I just learned something new about SQL today…you can DELETE a table or TRUNCATE a table.  I have always heard that you NEVER want to TRUNCATE a log, so the word truncate always makes me uneasy. 
However, I recently had a database table (a table that only stored error information for an application we use) that grew wildly out of control (4,000,000+ records).  After fixing the application that generated all this error information’s problem, all I wanted to do was get rid of the 4,000,000+, errr..50Gb of data, rows.  The DELETE statement was taking forever to run.  I was having to delete about 100,000 rows at a time and the execution took 2 hours (if you pull out your calculator, that would have been 20 hours to delete the rows of the table).  After talking with one of our partners, they said I should use the TRUNCATE statement.  Truncating the table took about 30 seconds.  I then ran a SHRINK command that night and whola…I had my 50GB’s back the next morning!
Obviously this is not an ideal solution for most situations…only situations where deleting the all the rows in the table is ok.
Truncate table xxx erase ALL table data quickly
Delete * from xxx deletes row at a time given the specified criteria takes a while and logs the transactions

From → SQL

2 Comments
  1. Hi Ron,

    Thought I would share what I know in this regard.

    One more critical difference between DELETE & TRUNCATE:

    DELETE can be rolled back, if we don’t want to commit that deletion operation (provided AUTO COMMIT property is set to false).

    TRUNCATE is permanent. We cannot roll back the records.

    But, time factor difference between these two is new that I learned from your article. Thanks so much for that.

    Thanks
    Vaidy

  2. Ron permalink

    Thanks for that Vaidy. I remember when this issue came up, the LAST thing I wanted to do was TRUNCATE. Due to the sheer number of rows, however, I didn’t have enough hard drive space to execute a DELETE operation. After much research, I found that the TRUNCATE would do what I needed and it did it FAST!!!

    I really don’t think I realized that you could rollback a DELETE command if auto commit was set to false. Thanks for the insight.

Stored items
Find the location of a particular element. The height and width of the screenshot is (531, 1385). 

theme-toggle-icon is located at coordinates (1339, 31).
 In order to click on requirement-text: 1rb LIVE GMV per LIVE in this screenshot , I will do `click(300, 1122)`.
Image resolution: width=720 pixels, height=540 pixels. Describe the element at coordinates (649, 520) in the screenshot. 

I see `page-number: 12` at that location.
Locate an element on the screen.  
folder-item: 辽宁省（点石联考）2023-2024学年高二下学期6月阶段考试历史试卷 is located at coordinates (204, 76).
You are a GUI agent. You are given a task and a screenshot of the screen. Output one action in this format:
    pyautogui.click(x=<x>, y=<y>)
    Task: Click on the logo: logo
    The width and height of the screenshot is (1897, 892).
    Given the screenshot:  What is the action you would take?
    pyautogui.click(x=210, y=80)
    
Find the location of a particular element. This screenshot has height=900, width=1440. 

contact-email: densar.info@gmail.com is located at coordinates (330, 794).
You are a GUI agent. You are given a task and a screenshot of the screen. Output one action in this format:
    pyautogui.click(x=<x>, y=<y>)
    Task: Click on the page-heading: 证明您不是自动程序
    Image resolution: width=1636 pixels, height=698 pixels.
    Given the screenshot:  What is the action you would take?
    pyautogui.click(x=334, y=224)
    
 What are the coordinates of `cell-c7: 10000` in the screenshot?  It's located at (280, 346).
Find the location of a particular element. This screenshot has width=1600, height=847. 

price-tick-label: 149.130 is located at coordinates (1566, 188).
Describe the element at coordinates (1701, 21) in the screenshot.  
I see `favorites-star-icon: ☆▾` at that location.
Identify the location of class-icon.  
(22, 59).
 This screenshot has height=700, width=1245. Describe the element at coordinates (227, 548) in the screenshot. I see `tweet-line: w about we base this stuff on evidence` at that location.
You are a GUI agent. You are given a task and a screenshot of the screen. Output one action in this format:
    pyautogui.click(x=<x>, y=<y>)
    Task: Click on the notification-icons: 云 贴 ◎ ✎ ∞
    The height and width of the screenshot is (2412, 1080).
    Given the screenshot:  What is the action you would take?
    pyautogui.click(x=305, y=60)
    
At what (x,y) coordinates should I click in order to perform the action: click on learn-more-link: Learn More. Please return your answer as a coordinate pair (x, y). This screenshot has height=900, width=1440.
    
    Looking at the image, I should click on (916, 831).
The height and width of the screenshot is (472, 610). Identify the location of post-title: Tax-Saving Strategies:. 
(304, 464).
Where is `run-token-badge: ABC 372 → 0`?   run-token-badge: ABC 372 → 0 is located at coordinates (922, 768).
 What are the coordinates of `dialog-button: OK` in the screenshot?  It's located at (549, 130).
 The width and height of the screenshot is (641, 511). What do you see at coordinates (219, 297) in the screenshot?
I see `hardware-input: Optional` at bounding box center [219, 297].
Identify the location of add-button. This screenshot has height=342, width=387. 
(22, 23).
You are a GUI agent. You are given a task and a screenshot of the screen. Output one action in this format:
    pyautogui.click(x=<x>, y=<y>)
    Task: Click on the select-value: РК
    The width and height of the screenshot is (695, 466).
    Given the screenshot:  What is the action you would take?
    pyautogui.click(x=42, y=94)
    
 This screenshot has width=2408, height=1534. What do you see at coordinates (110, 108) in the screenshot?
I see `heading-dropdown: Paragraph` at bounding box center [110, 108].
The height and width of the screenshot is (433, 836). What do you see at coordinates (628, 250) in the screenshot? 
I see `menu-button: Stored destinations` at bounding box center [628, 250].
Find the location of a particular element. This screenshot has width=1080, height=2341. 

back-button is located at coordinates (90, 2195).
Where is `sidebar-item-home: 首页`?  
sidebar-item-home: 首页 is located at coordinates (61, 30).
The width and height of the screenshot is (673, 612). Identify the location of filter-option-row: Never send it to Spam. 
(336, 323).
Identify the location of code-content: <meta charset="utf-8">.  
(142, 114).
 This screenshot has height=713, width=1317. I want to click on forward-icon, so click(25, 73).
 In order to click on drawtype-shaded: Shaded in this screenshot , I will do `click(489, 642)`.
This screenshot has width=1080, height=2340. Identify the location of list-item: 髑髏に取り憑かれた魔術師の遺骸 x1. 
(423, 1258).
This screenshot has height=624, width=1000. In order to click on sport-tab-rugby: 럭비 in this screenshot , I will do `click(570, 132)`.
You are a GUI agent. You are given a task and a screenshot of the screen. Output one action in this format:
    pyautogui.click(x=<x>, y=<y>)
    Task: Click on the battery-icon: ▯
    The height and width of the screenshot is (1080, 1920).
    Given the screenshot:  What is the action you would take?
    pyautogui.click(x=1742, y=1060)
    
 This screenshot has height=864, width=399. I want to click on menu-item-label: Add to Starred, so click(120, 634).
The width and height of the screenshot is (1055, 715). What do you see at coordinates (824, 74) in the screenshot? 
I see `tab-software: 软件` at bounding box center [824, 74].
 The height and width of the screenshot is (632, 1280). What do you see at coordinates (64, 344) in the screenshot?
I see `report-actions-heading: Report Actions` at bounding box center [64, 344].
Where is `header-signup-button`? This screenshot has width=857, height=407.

● **Required action A**
Answer these questions about the SQL post:
(i) How long did truncating the table take?
(ii) According to the first comment, what setting must be false for a DELETE to be rolled back?
(iii) What command was run that night before the 50GB came back?
● **Required action B**
Print, word for word, the stretch of the rows from their first line through the line containing "In order to click on requirement-text: 1rb".

● **Answer space A**
(i) About 30 seconds.
(ii) The AUTO COMMIT property.
(iii) A SHRINK command.

● **Answer space B**
Find the location of a particular element. The height and width of the screenshot is (531, 1385). 

theme-toggle-icon is located at coordinates (1339, 31).
 In order to click on requirement-text: 1rb LIVE GMV per LIVE in this screenshot , I will do `click(300, 1122)`.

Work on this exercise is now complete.